Data warehouse vs Data lake
One of the most negative aspects of Big Data systems is the need to be able to create, read, update and delete (CURD). Especially because of the cost of updating and deleting data, in the case of updates, performance degrades too much, especially in Near to real time (NRT) systems, and in terms of deletion, many Big Data prefer to make a logical deletion of data and not physically delete it. This is the reason why it is so important to understand what is the Data lakehouse and the data lake house architecture.
This situation has also led to great discomfort on the part of the business intelligence teams that manage a Data Warehouse and that have all the reports resolved and now we are trying to tell them to include the concept of a Data Lake and distributed computing within the data extraction, transformation and loading mechanisms.
It even happens that, for example, the BI Team considers the Data Engineering Team as enemies, because they think that they are going to replace them with a new technology and take them out of their Datawarehouse comfort zone. Such a recognized problem in the aforementioned industry, that books have been written to try to indicate how the Datawarehouse is not a contradictory opposite to the Data Lake, but rather a complementary opposite.
The good thing is that this WAR between why I’m going to use databricks if I already have snowflake, or why use S3 if I already have redshift, or hadoop if I already have my datawarehouse is OVER.
Data lakehouse concept origin
The Databricks team with the delta lake concept on the one hand and the Uber team with the hudi concept on the other have allowed the war to cease and come to peace. Both delta and hudi concepts are looking for files created in S3, Google Cloud Storage, Apache Hadoop and Azure Data Lake Storage to support data modifications and deletions efficiently.
This is all accomplished by saving file changes to a manifest file and resolving data modifications and deletions in these manifests before directly querying the files. All this means that there is no longer a need to have a data lake and a data warehouse, but both can coexist in the same technology allowing CURD (delta or hudi). This is how the concept of lake house was born.
Data lakehouse
A data lake house is then a data management architecture that combines the benefits of a traditional data warehouse and a data lake. It seeks to merge the ease of access and support for business analytics capabilities found in data warehouses with the flexibility and relatively low cost of the data lake.

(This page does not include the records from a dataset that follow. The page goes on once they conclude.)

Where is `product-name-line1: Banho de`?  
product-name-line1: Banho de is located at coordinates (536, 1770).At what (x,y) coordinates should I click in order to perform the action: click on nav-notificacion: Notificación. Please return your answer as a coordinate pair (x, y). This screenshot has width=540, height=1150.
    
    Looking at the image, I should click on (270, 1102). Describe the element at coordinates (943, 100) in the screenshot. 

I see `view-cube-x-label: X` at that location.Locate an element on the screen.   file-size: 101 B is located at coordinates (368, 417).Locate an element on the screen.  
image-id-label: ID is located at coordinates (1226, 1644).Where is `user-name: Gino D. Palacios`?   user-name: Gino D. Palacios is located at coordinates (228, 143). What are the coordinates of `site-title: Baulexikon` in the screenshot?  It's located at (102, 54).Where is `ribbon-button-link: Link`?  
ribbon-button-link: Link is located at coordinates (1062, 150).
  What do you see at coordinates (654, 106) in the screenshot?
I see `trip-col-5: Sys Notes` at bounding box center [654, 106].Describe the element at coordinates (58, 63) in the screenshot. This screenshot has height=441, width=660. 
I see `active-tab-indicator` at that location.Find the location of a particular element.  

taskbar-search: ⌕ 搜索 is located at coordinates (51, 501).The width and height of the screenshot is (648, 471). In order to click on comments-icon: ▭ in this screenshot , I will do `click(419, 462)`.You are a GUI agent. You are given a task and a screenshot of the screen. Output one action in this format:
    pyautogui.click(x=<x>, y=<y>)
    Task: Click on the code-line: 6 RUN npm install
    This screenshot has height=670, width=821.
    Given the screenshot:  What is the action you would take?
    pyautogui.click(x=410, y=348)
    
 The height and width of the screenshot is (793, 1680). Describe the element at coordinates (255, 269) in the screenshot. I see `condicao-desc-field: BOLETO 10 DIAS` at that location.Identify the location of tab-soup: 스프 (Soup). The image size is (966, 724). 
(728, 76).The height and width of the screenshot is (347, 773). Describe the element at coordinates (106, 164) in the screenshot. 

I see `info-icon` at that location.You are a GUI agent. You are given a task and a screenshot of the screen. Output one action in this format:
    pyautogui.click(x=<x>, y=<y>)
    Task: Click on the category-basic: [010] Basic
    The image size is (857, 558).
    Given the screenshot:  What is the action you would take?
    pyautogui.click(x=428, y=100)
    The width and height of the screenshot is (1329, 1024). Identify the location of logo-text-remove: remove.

The business world needs to meet new needs in terms of advanced analytics, which represents a challenge that forces organizations and people to give their best. The appearance of this new concept does nothing more than delve into the clear obligation of evolution and continuous improvement.
It represents an important leap forward by combining in one architecture, the processing of all types of data, both in Streaming and Batch, allowing the integration of artificial intelligence models, to obtain complete reporting.
In other words, it represents the emergence of a new reference solution in Advanced Analytics.